Wristband sensor estimates hand pose and finger force accurately

Beyond Gestures: Estimating Full Hand Pose and Contact Forces from Wrist-Worn Pressure Sensor Array

Human-Computer InteractionRobotics

Summary

Knowing how our hands move and how hard we press can help make computer games, virtual reality, and robots work better. The authors created a special wristband with soft sensors that can feel muscle movements and tendon shifts around the wrist. These sensor signals are turned into a detailed picture of finger positions and how much force each finger is applying. Tests show the wristband closely matches high-tech hand-tracking cameras and gloves, even when people use their hands naturally and with objects. This wristband could work together with cameras or other gadgets to help computers understand hand movements and forces better, even if the hand is hidden.

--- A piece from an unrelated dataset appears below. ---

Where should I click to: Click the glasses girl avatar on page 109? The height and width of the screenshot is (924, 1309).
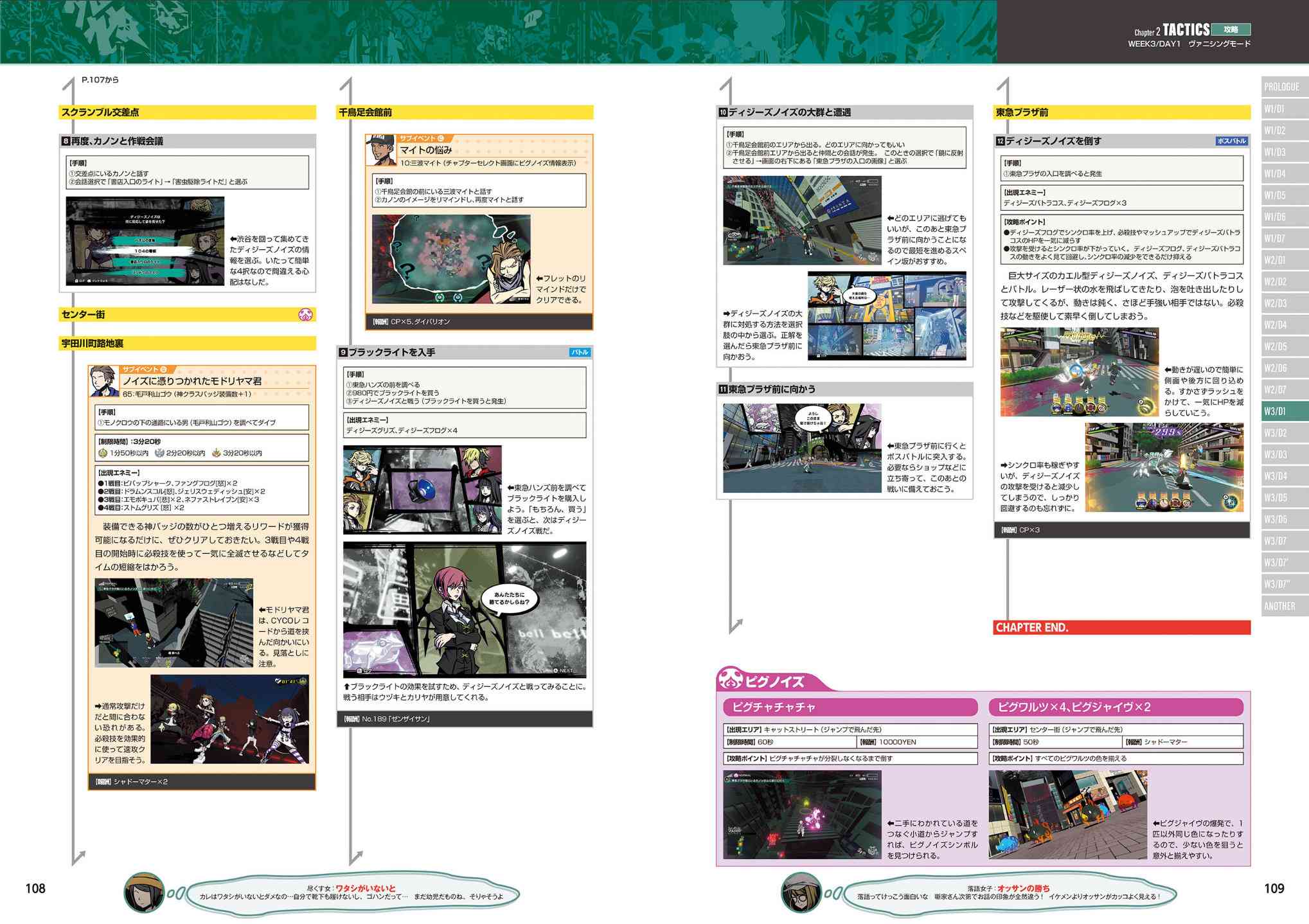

What this means in practice

  • For virtual reality developers: Create VR experiences that track finger positions and forces using only a wrist-worn sensor for more natural interaction.
  • For robotics engineers: Provide robots with rich tactile data from human demonstrations by estimating hand forces with a wearable wrist sensor.
  • For physical therapy device makers: Design wrist-worn devices that monitor patients’ full hand movements and finger forces during rehabilitation exercises at home.$Commercial implications: Enables selling wearable therapy aids that track hand recovery remotely using wrist-based sensing.

Authors

Svetoslav Kolev, Lingni Ma, Michael Goesele, Renzo De Nardi, Jakob Engel, Richard Newcombe

Abstract

Capturing hand motion and interaction forces is critical for interactive computing, VR, and high-fidelity tactile demonstrations for robot learning. We introduce a wrist-worn pressure-sensing wristband that recovers continuous full-hand pose and distributed contact force on a single wearable. The system consists of flexible capacitive sensor arrays around the wrist, which require no electrical skin contact, and a recurrent network that maps the resulting pressure signal to hand state. Our key insight is that muscle contraction and tendon displacement produce pressure patterns, which correlate strongly with hand pose and interaction force. To validate this, we collect synchronized recordings of wrist pressure, optical motion-capture hand pose, and tactile-glove interaction force, covering isolated finger motion, fingertip-force stress tests, and natural hand-object manipulation. On isolated single-user motion the wristband attains $4.6^\circ$ mean finger-joint MAE, and across four users manipulating everyday objects it estimates per-finger contact force at $R^2=0.57$, which an external pose signal brings up to $0.75$. We see the wristband as one node in a constellation of everyday wearables -- e.g. paired with an egocentric camera -- adding the contact force that vision cannot observe and taking over when the hand is occluded.